- EXERCISE BRIEF
Exact copy, pictures excluded: please retype every record below.

- DATA UNDER STUDY
——————
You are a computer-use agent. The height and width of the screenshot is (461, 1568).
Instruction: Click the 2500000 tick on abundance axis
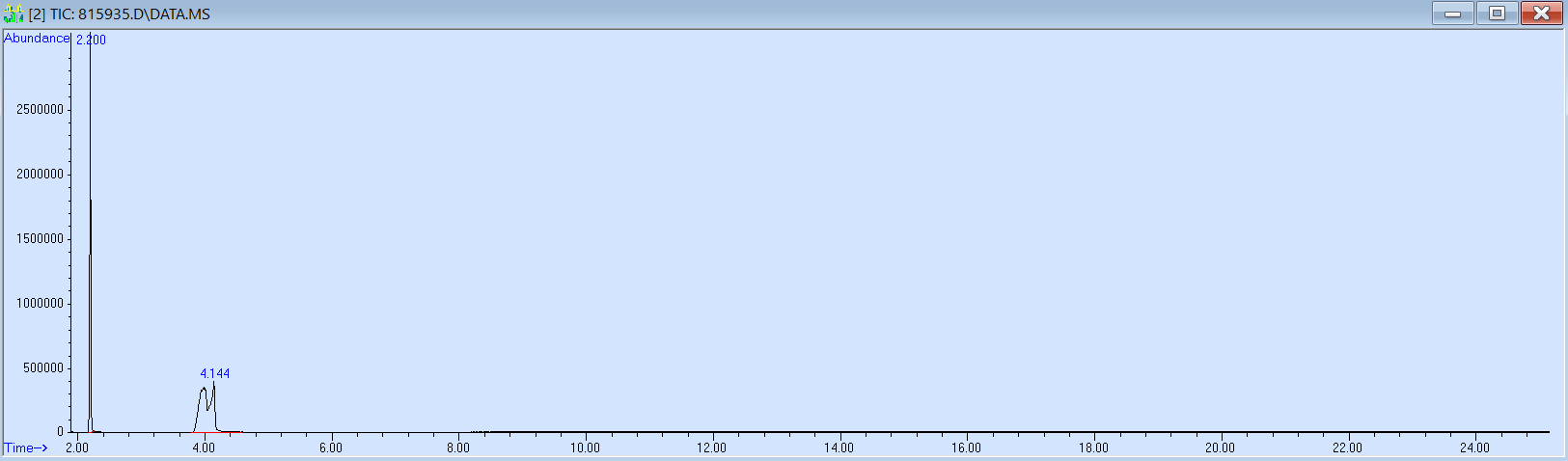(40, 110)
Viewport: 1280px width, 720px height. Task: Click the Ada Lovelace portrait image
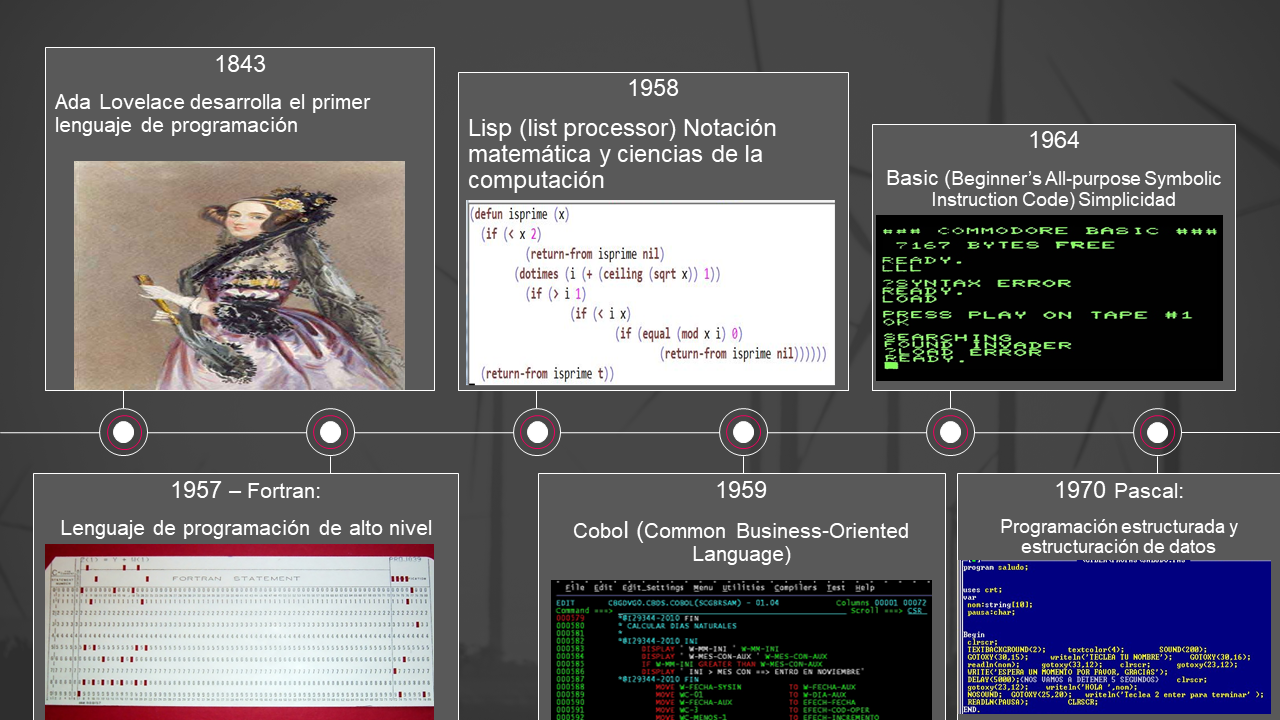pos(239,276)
——————
- PROBLEM SOLUTION
You are a computer-use agent. The height and width of the screenshot is (461, 1568).
Instruction: Click the 2500000 tick on abundance axis
(40, 110)
Viewport: 1280px width, 720px height. Task: Click the Ada Lovelace portrait image
pos(239,276)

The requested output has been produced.